*EXERCISE PASSAGE*:
------------------------------------------------------------------------

It's a rather common refrain that the only way we can win an election is with a moderate. That what Obama is doing now will help him win the election in 2012 and that those of us who fiercely advocate for progressive policies are on a fool's errand, doomed to bitter failure.
And yet polls continually show that we are on the side of the people here. Is America a center-right nation? Not anymore, not when the center and the right have both moved, well, further right. Republicans have become more conservative, but the people of America are slightly less so, and so the gap between them has widened. Our policies are more popular than the naysayers would have you think. To not advocate for them is political suicide.
Let's look at the public option.
Just 34% of voters nationwide support the health care reform plan proposed by President Obama and congressional Democrats if the so-called “public option” is removed. The latest Rasmussen Reports national telephone survey shows that 57% oppose the plan if it doesn't include a government-run health insurance plan to compete with private insurers.
And that was from Rasmussen!
More than three out of every four Americans feel it is important to have a "choice" between a government-run health care insurance option and private coverage, according to a public opinion poll released on Thursday.

------------------------------------------------------------------------

In the opinion piece on progressive policies, what percentage of voters in the Rasmussen Reports survey oppose the health care plan if it lacks a government-run insurance option?

*SOURCE DATA*:
------------------------------------------------------------------------

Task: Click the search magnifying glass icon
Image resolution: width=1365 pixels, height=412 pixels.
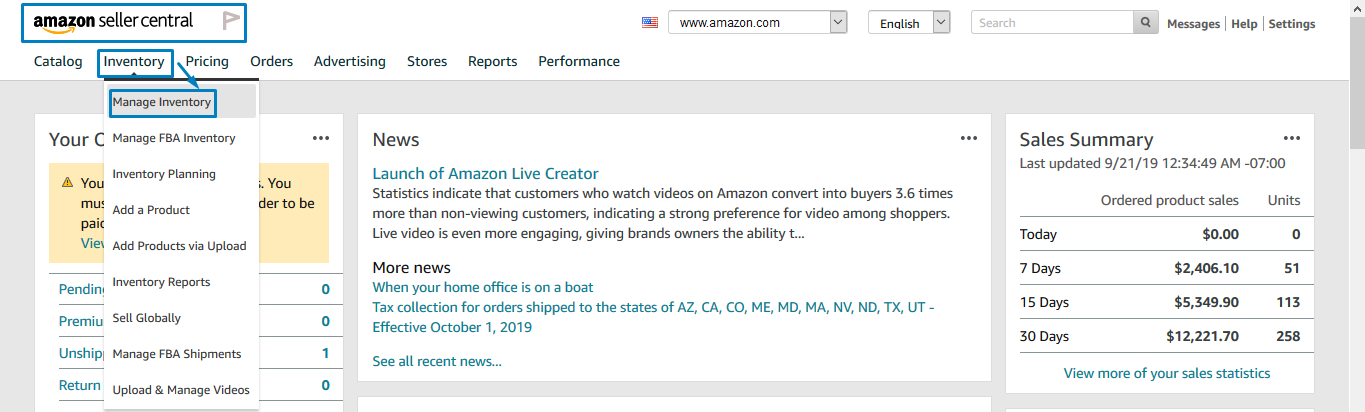Action: point(1147,23)
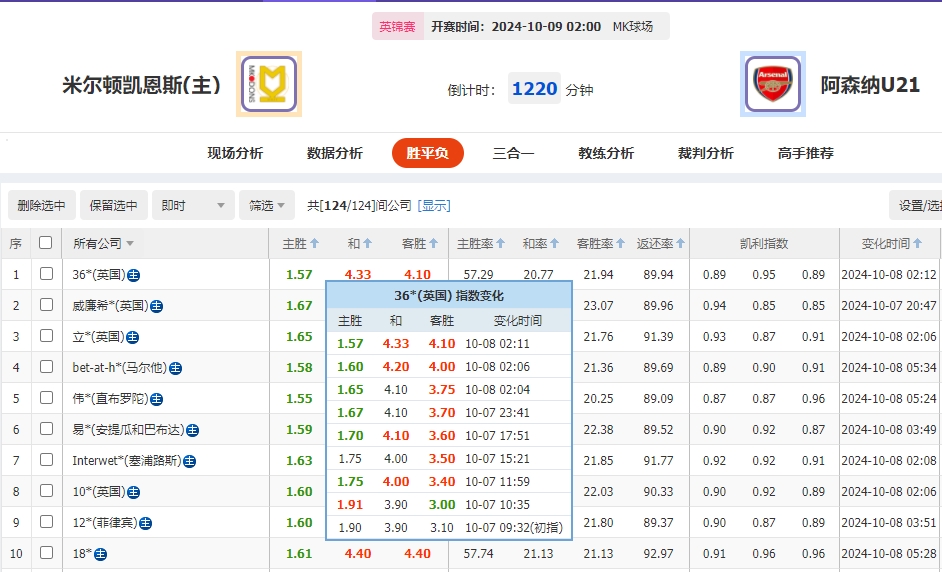Click the blue icon beside Interwet*(塞浦路斯)
942x572 pixels.
[x=189, y=461]
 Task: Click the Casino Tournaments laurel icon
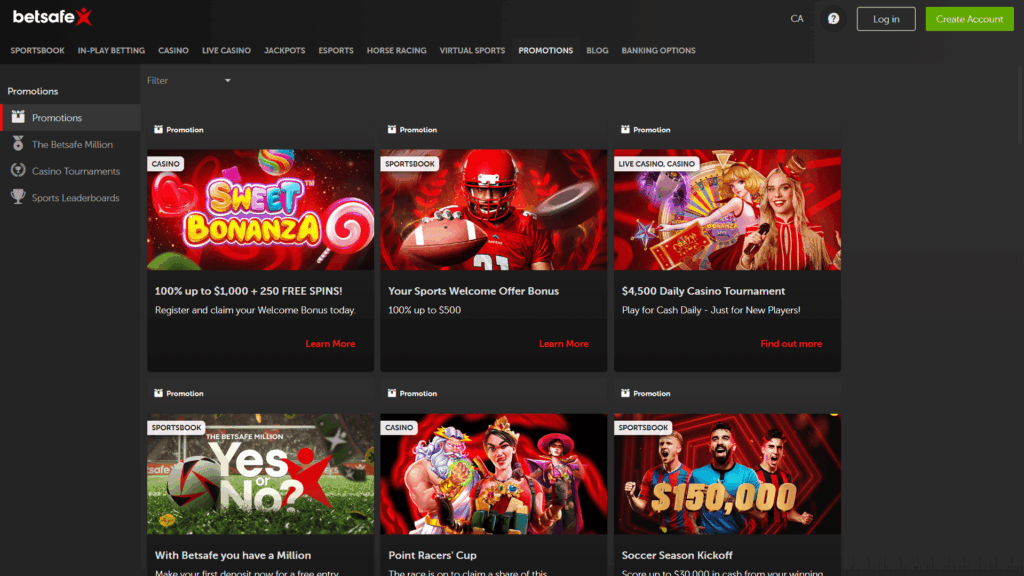point(18,170)
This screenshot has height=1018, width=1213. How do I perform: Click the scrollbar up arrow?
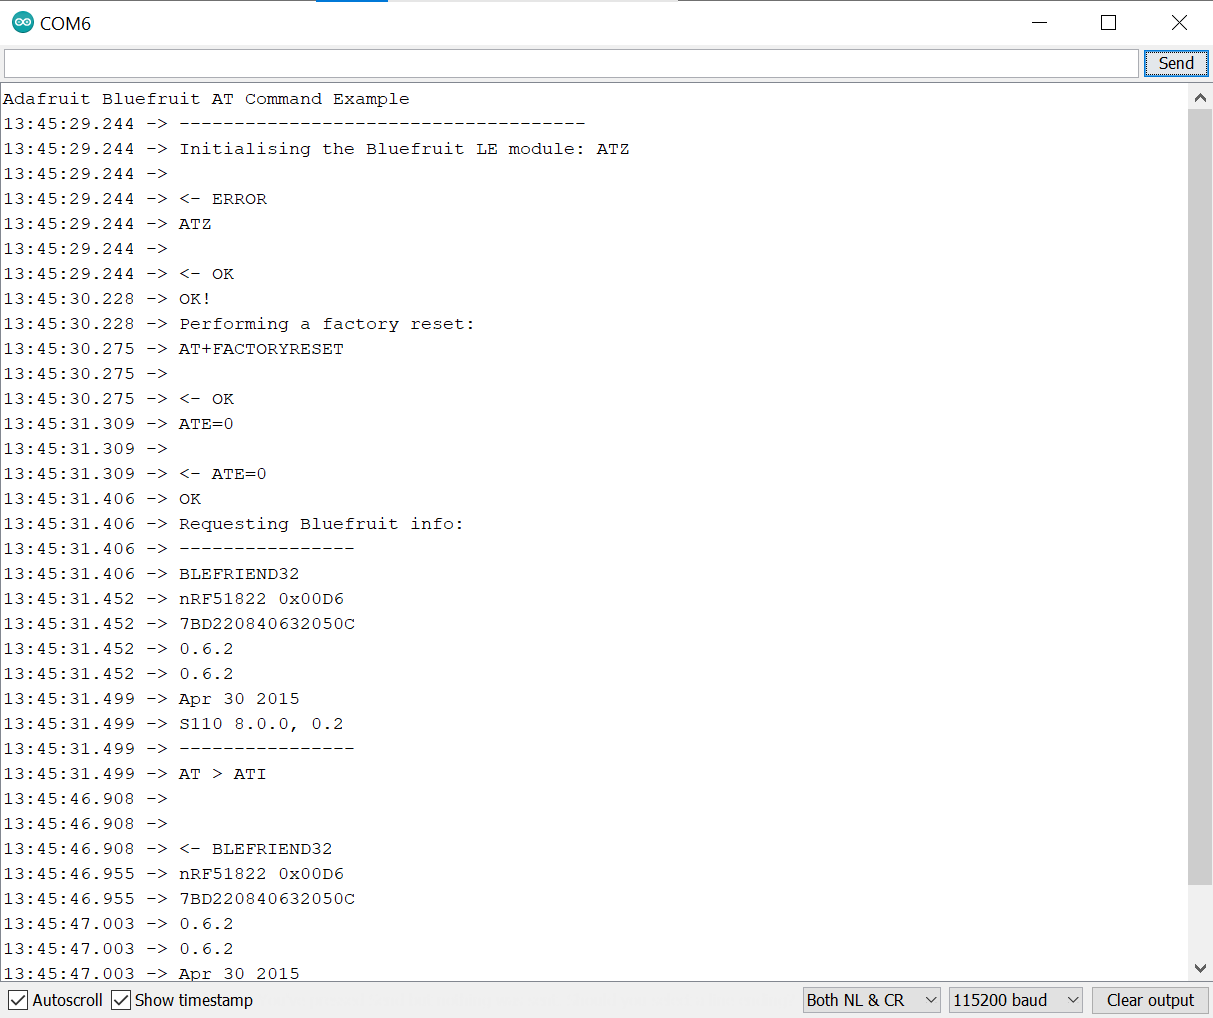1200,97
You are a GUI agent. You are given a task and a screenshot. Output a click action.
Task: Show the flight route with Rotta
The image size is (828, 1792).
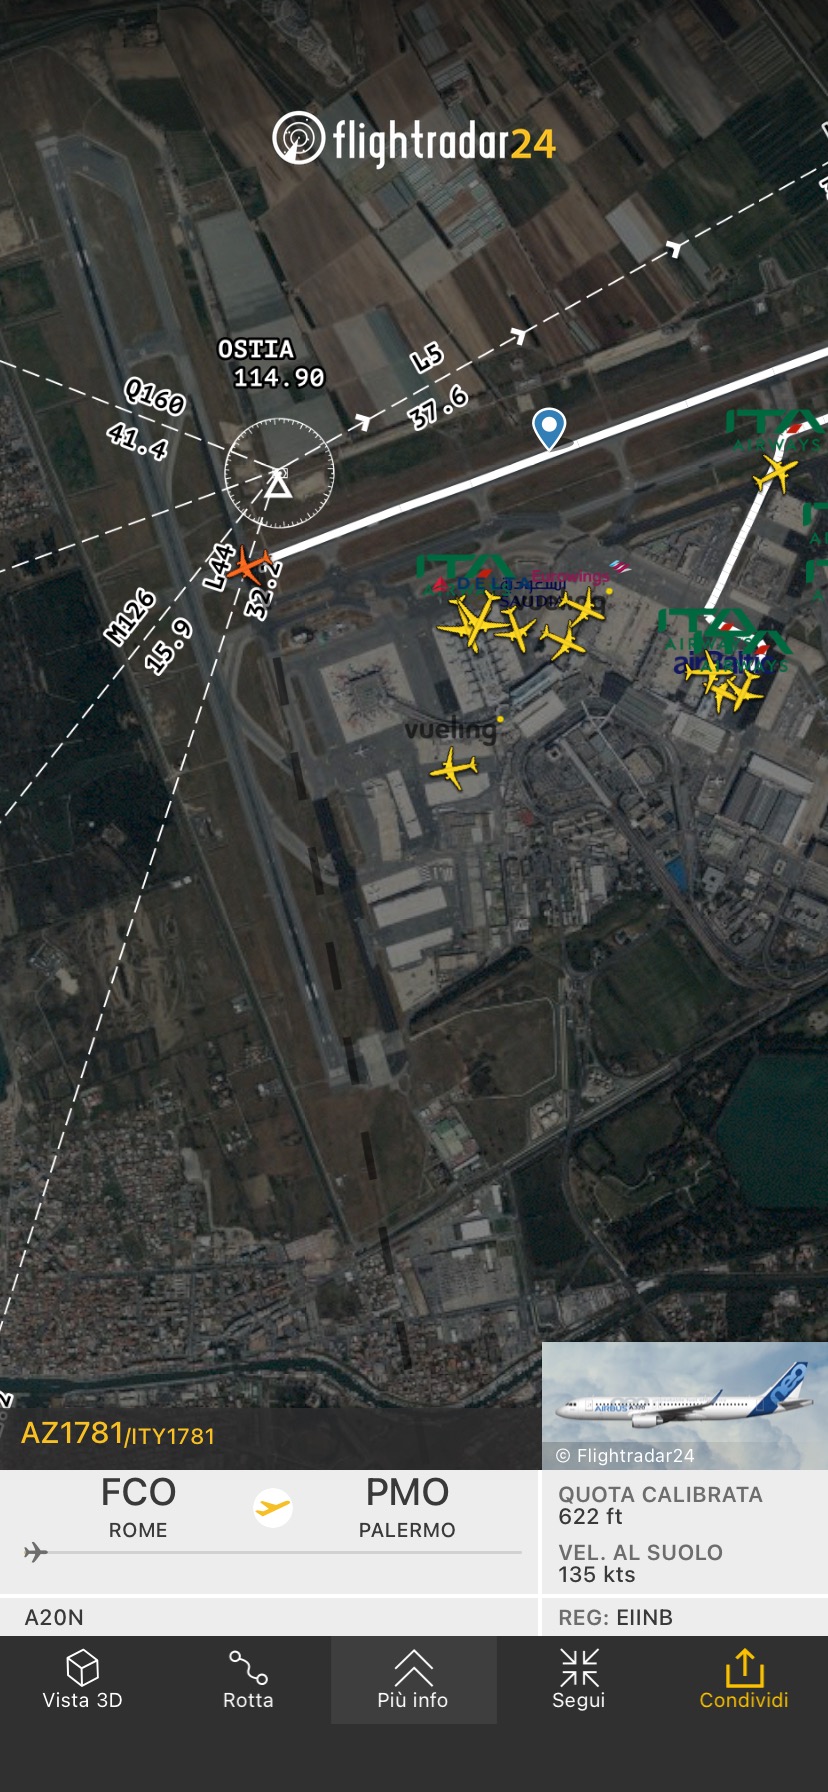[x=248, y=1680]
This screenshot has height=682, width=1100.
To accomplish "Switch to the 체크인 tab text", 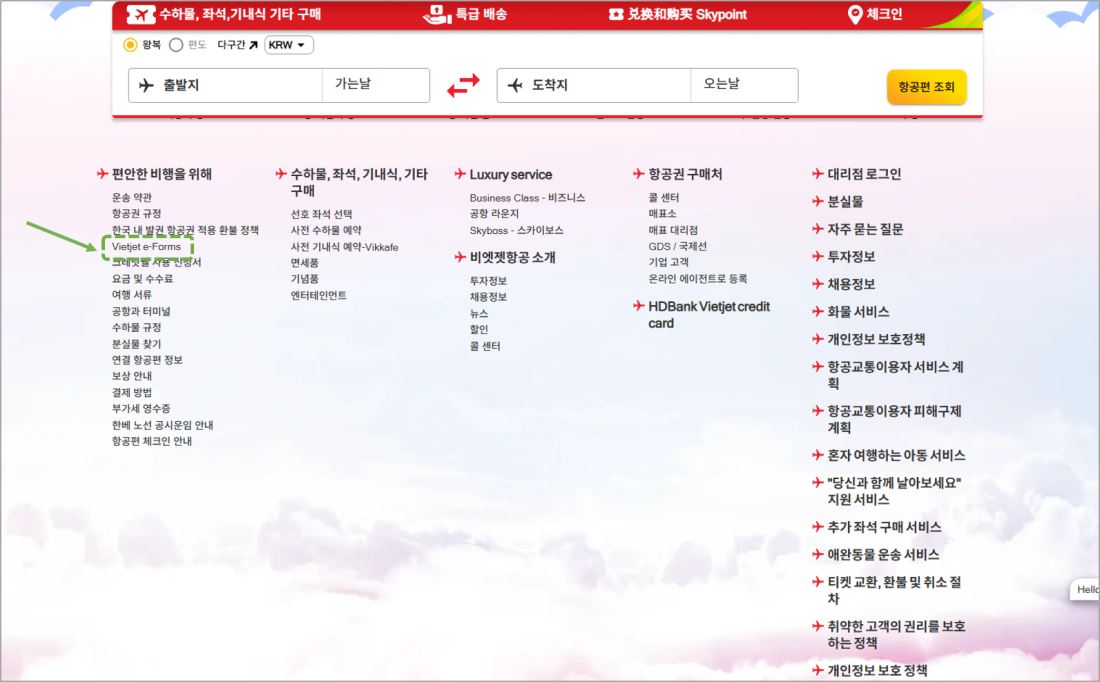I will [x=884, y=14].
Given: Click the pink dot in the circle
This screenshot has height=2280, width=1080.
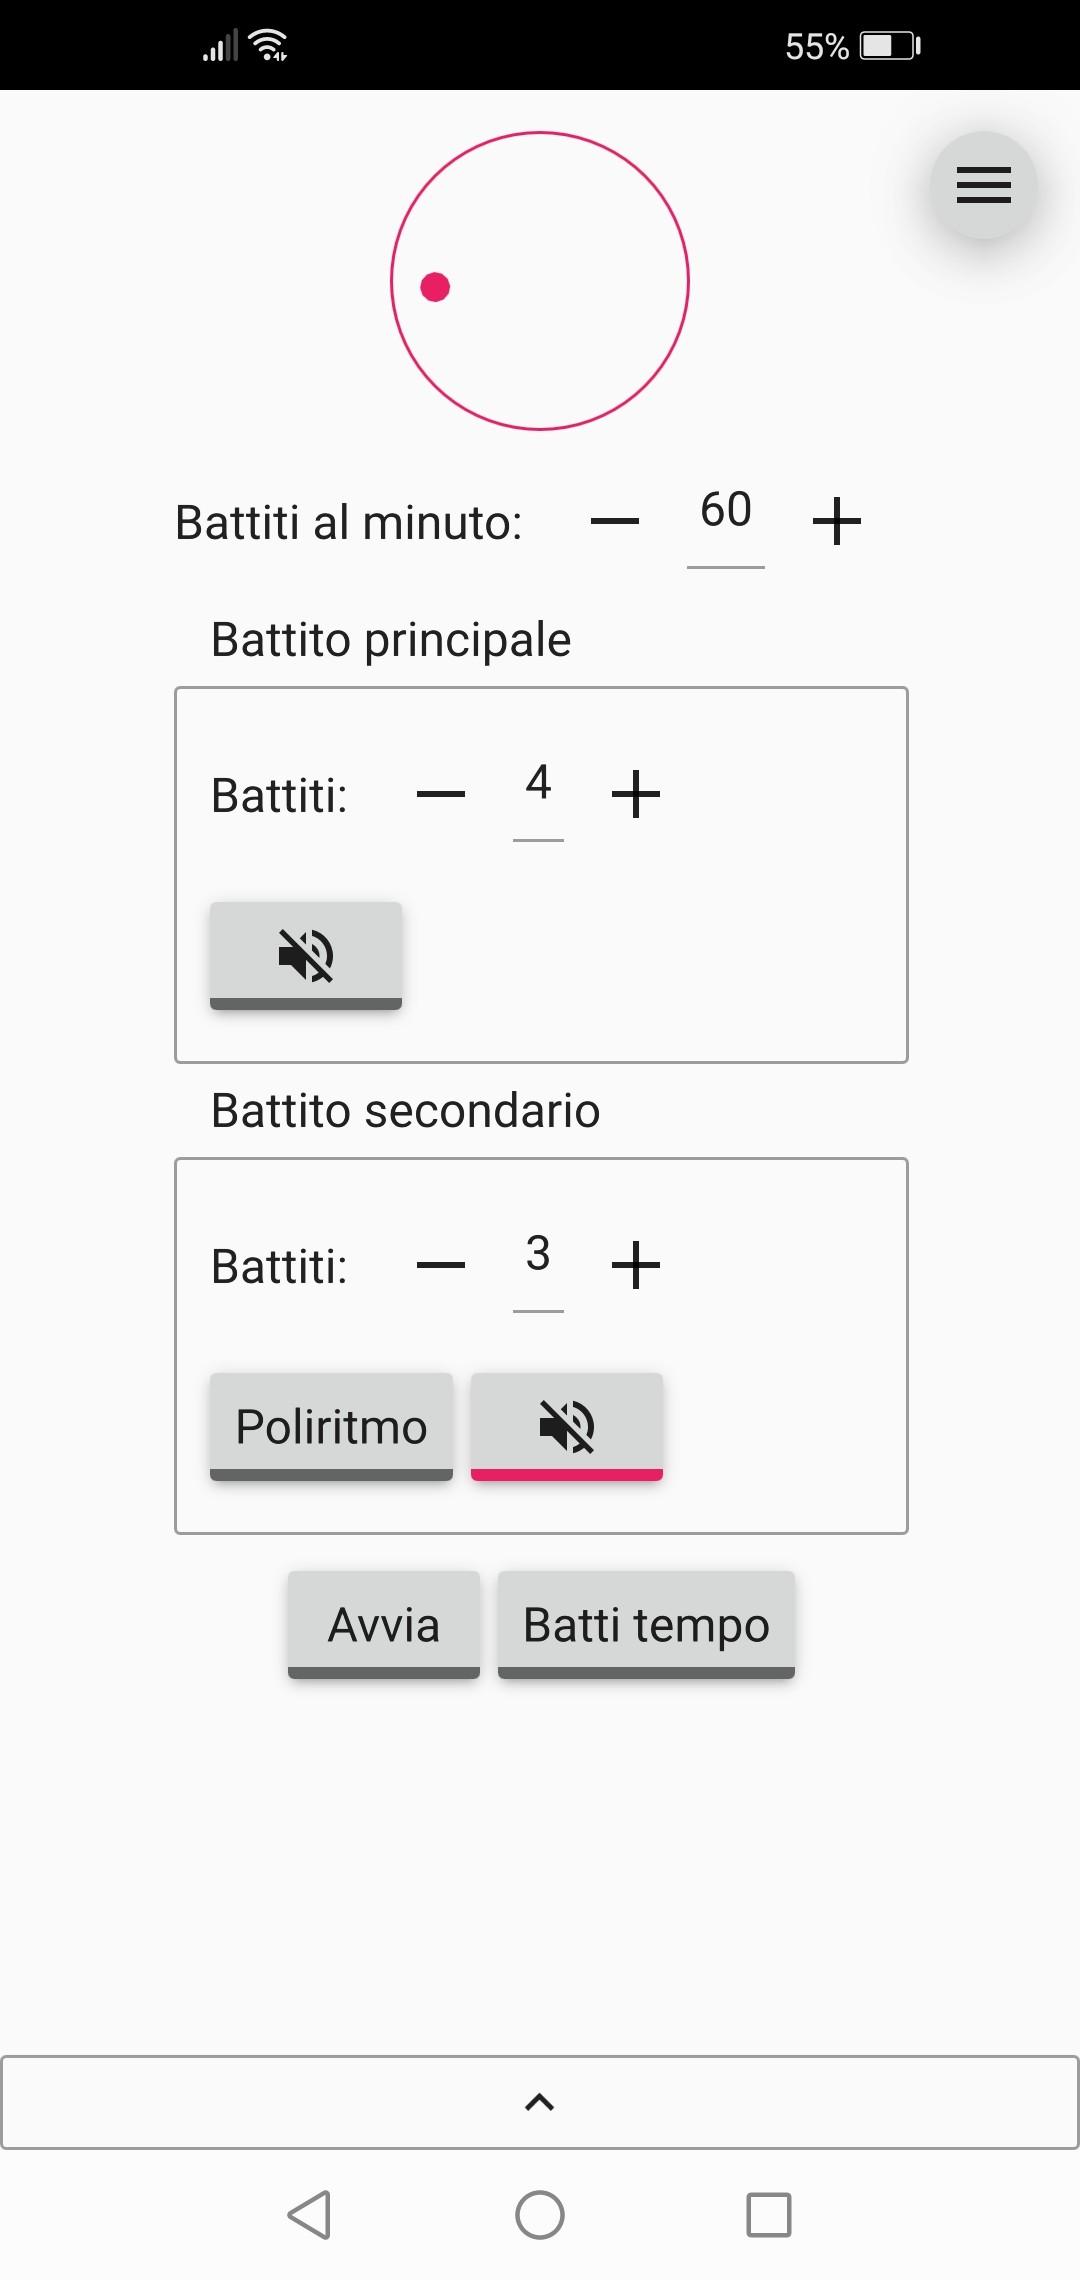Looking at the screenshot, I should tap(435, 287).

------------------------------------------------------------------------

*THE ANSWER*: 57%